Fungi have developed a variety of mechanisms to resist antifungals for survival. Uncovering their resistance mechanisms will aid in development of alternative therapeutics for fungal infections. In our study, a time-lapse microscopic imaging method was used to screen a molecule library and SP1 was identified as a short-time antifungal agent and exhibited biphasic killing pattern. Investigation of the underlying mechanism for the biphasic killing pattern and short-time activity of SP1 may expand the utility of this important class of spirobisnaphthalenes and uncover a new drug-resistant mechanism in fungi. mRNA profiles of SP1 treated Candida albicans SC5314, untreated Candida albicans SC5314 were generated by deep sequencing, in triplicate, using illumina NovaSeq 6000. The sequence reads that passed quality filters were analyzed at the transcript isoform level. qRT-PCR validation was performed using SYBR Green assay.
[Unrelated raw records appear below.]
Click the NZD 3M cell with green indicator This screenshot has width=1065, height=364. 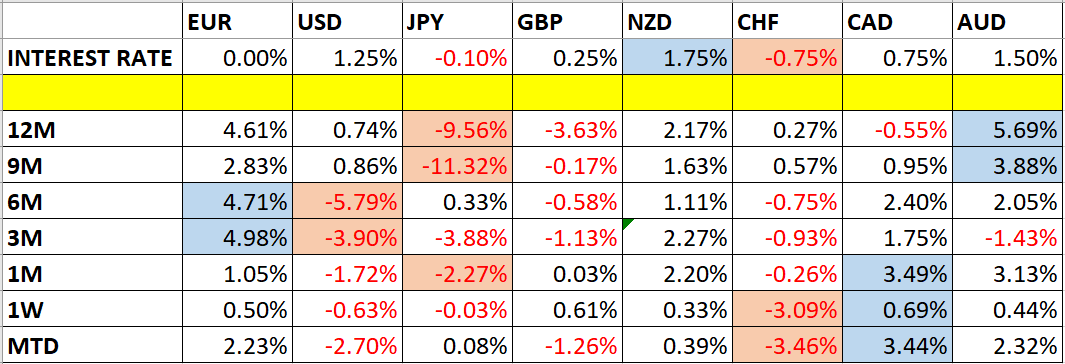tap(677, 237)
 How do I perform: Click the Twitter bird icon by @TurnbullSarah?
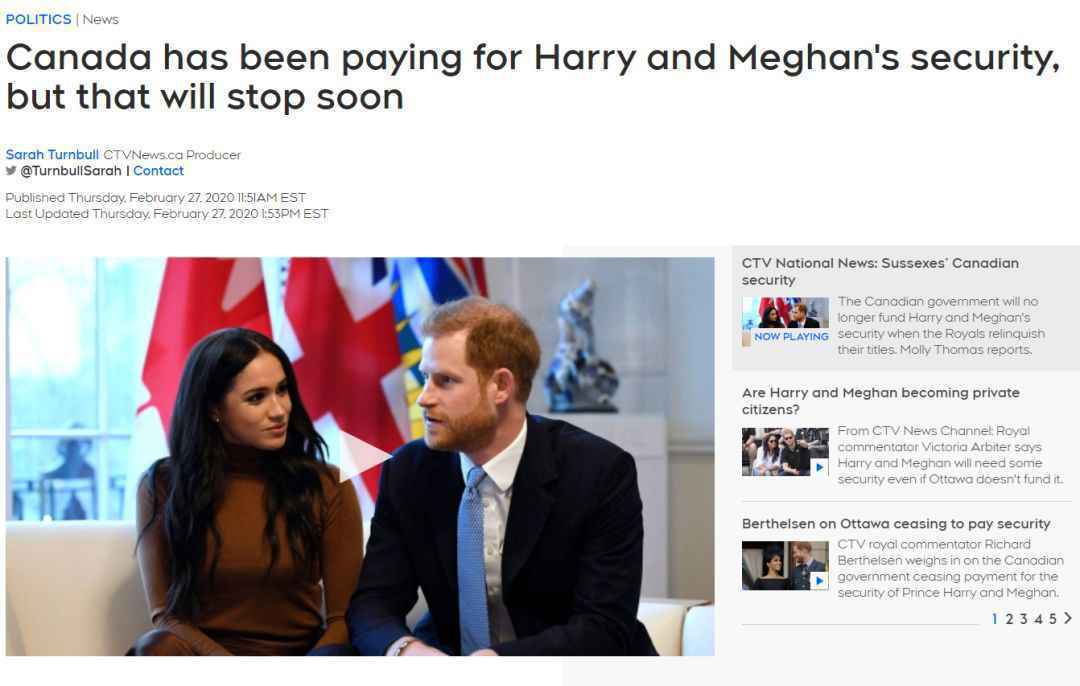[11, 171]
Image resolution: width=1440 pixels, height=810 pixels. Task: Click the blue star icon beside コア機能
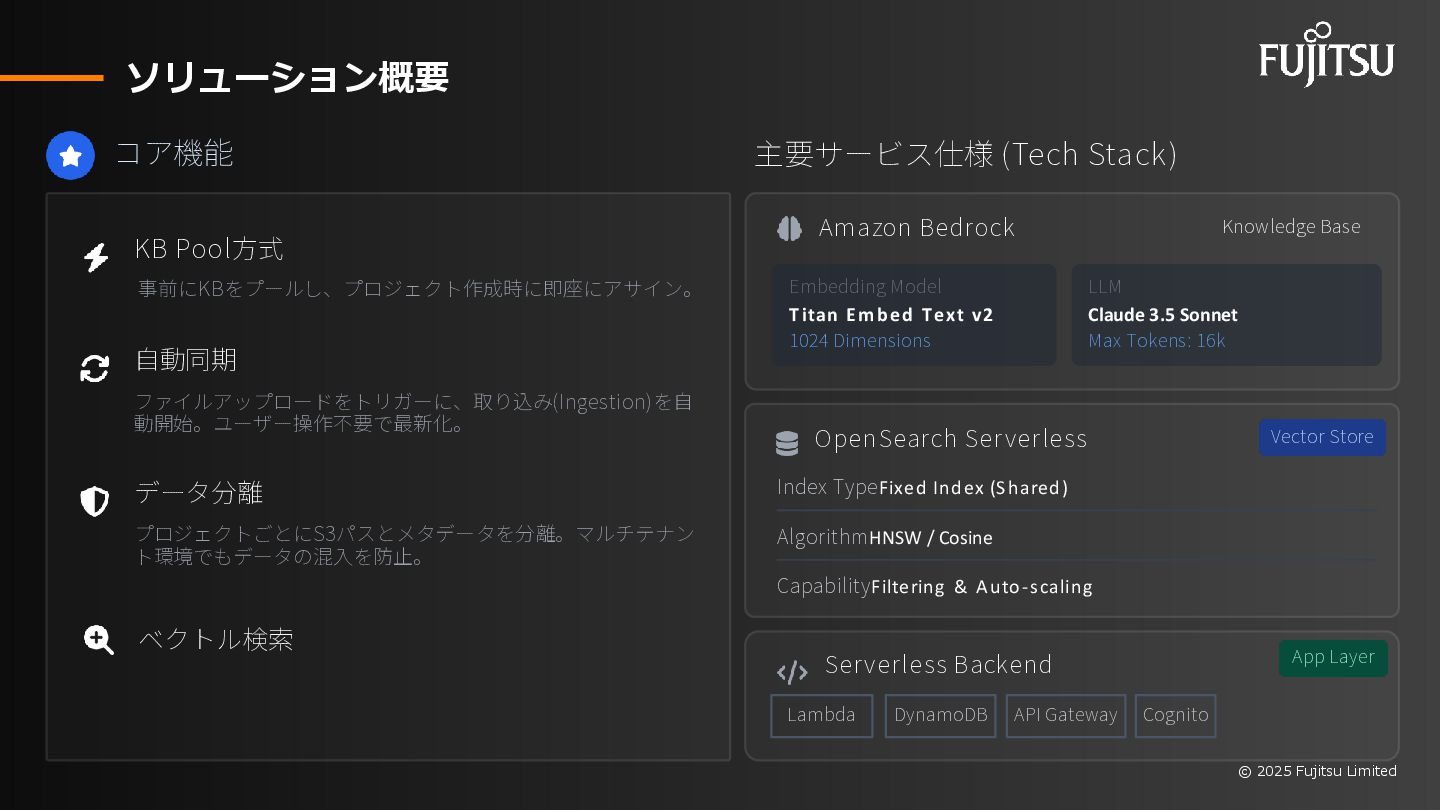pyautogui.click(x=70, y=156)
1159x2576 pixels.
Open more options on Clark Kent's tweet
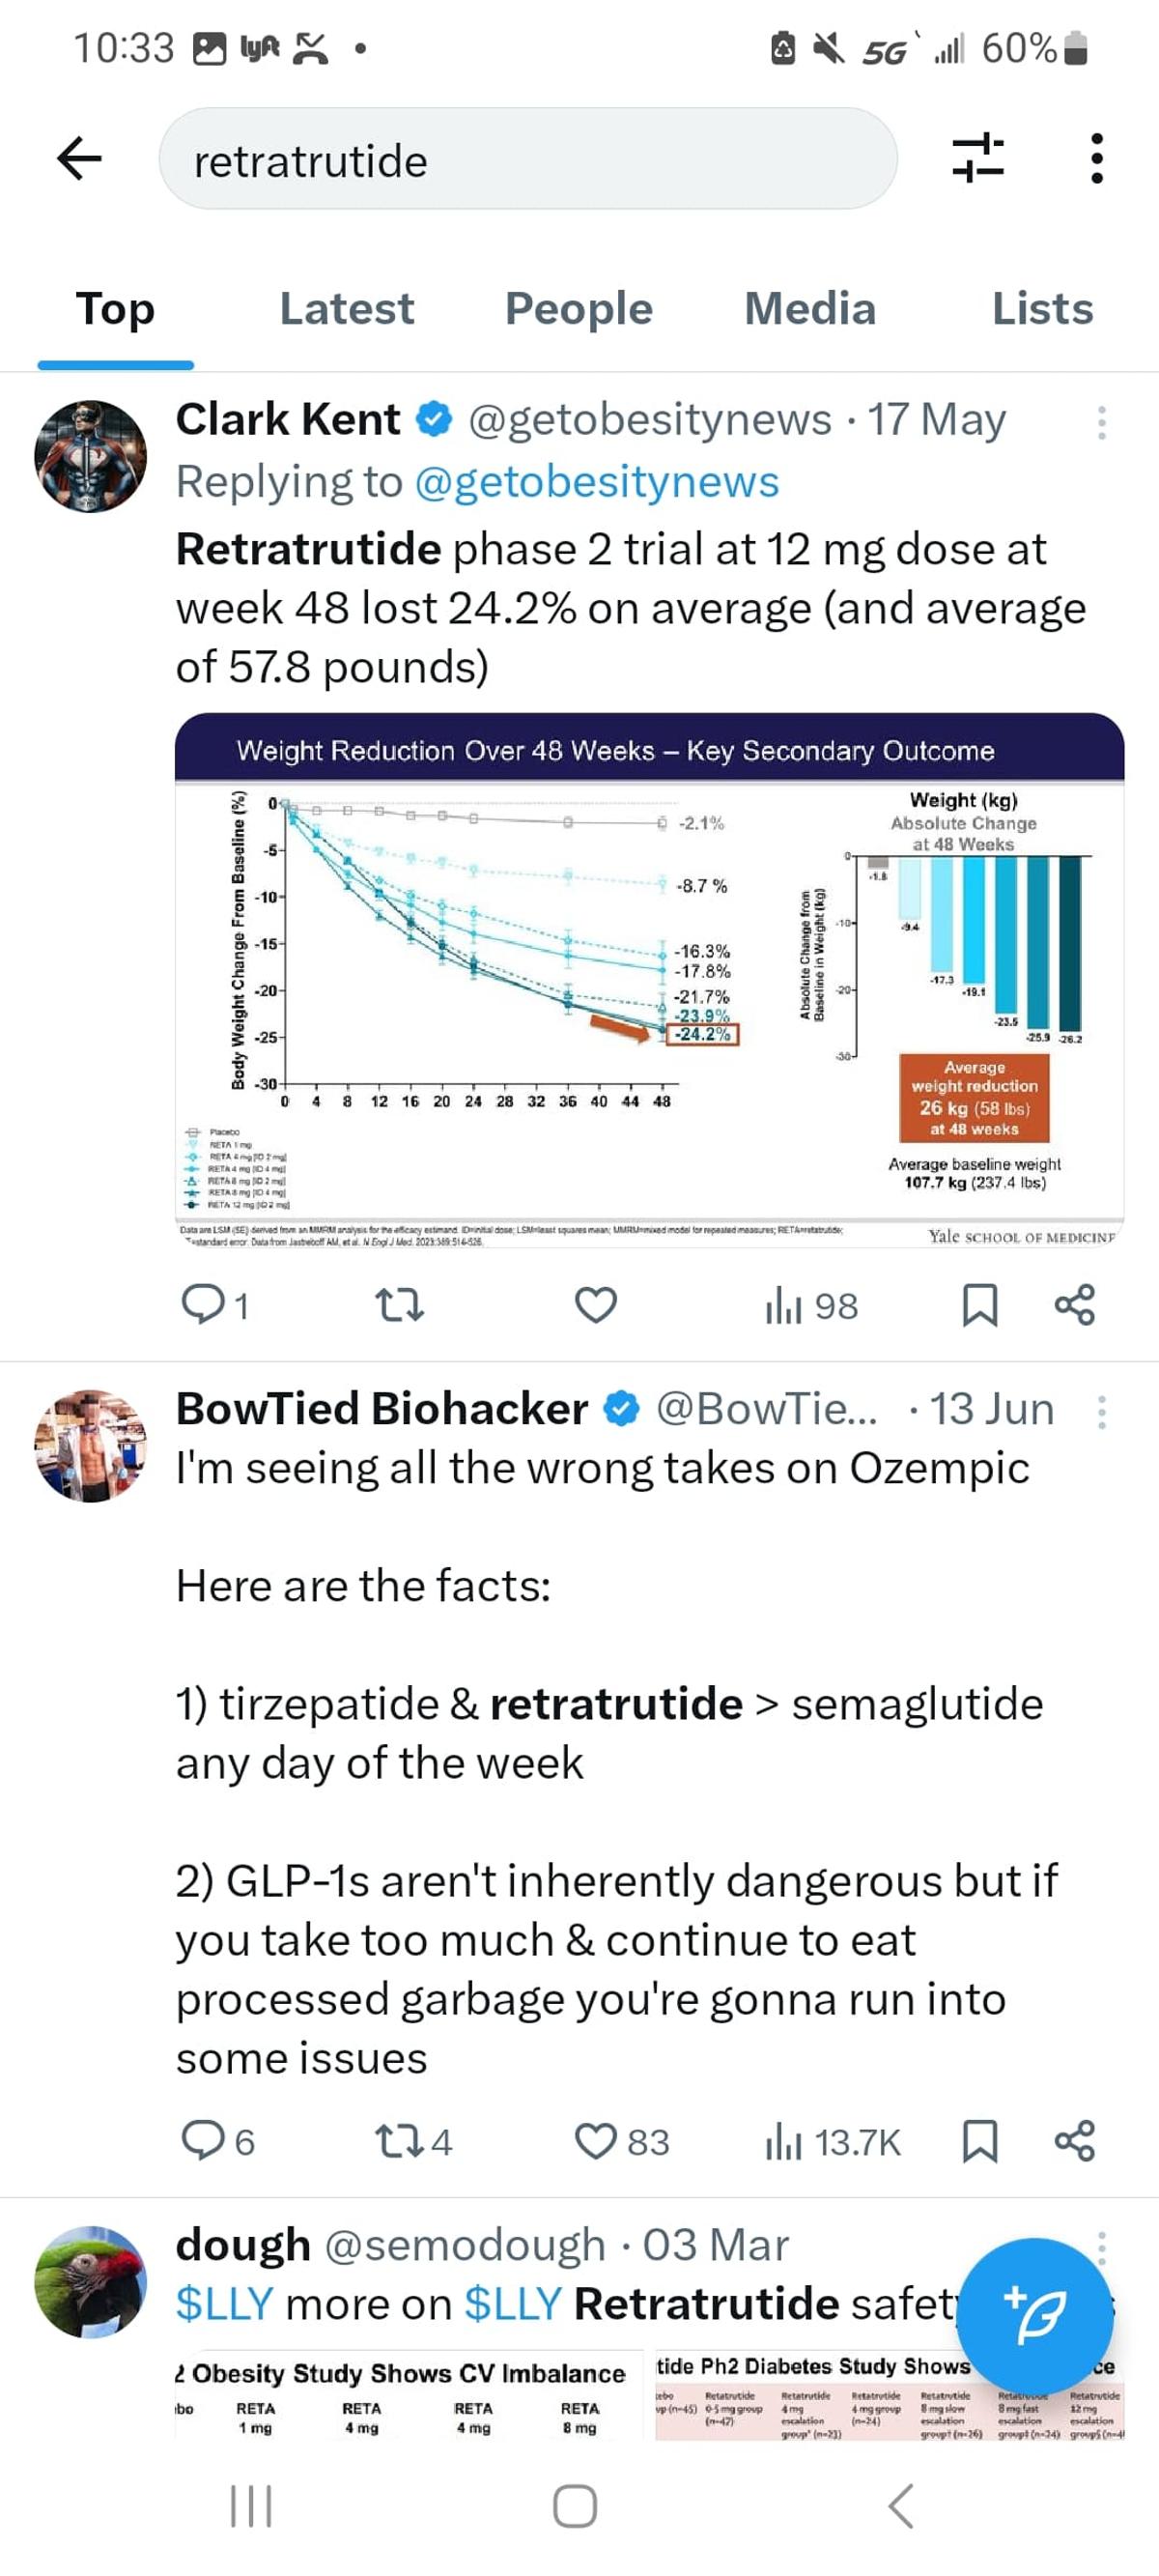click(x=1101, y=423)
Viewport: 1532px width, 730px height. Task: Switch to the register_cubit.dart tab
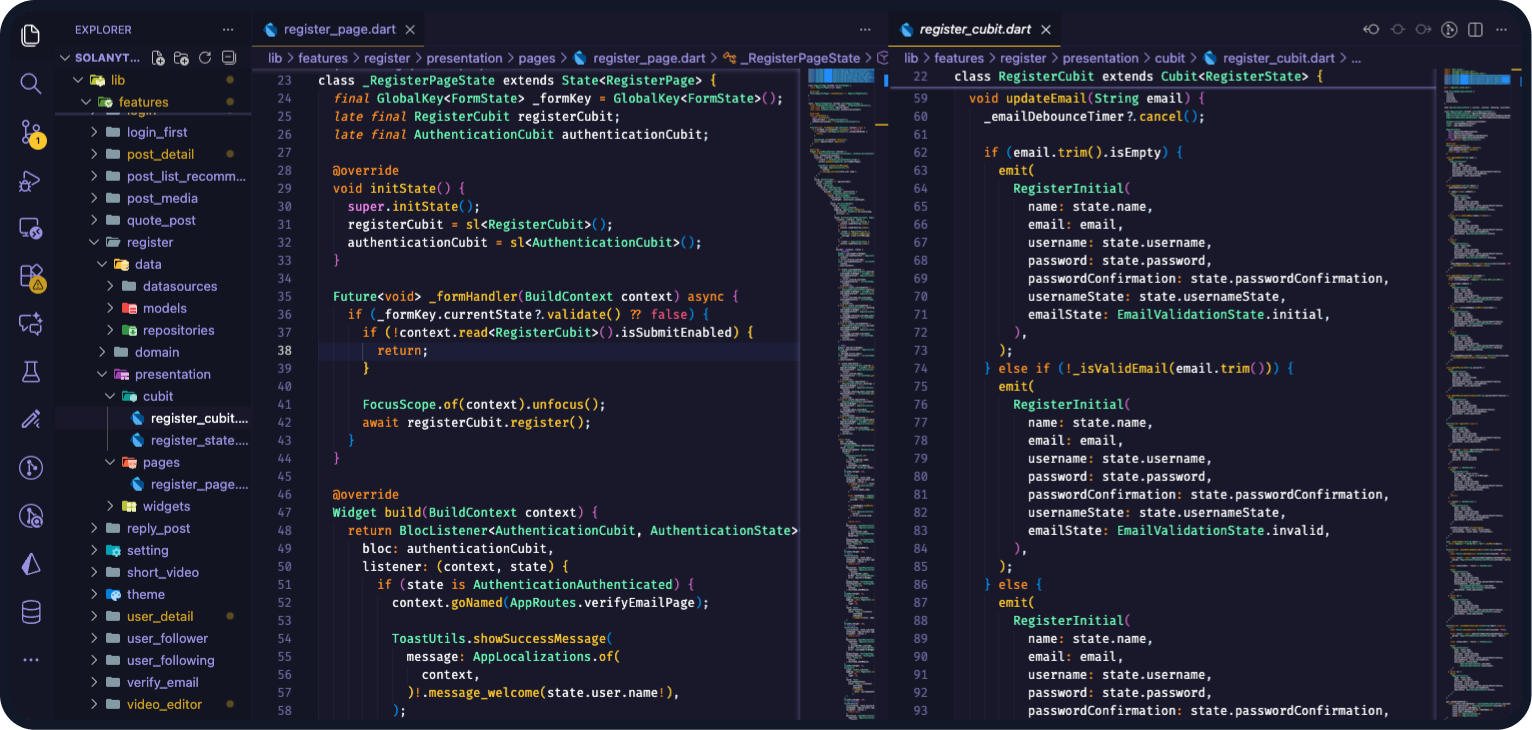pos(975,30)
The RNA-seq and qPCR results revealed an upregulation of heat shock response related genes including HSP90, SSA1 and osmotic and oxidative stress related genes including HOG1 and PBS2 and CAP1. Some common transporters encoding genes were also accordingly altered in SP1 treated group. mRNA profiles of SP1 treated Candida albicans SC5314,untreated Candida albicans SC5314 were generated by deep sequencing, in triplicate, using illumina NovaSeq 6000.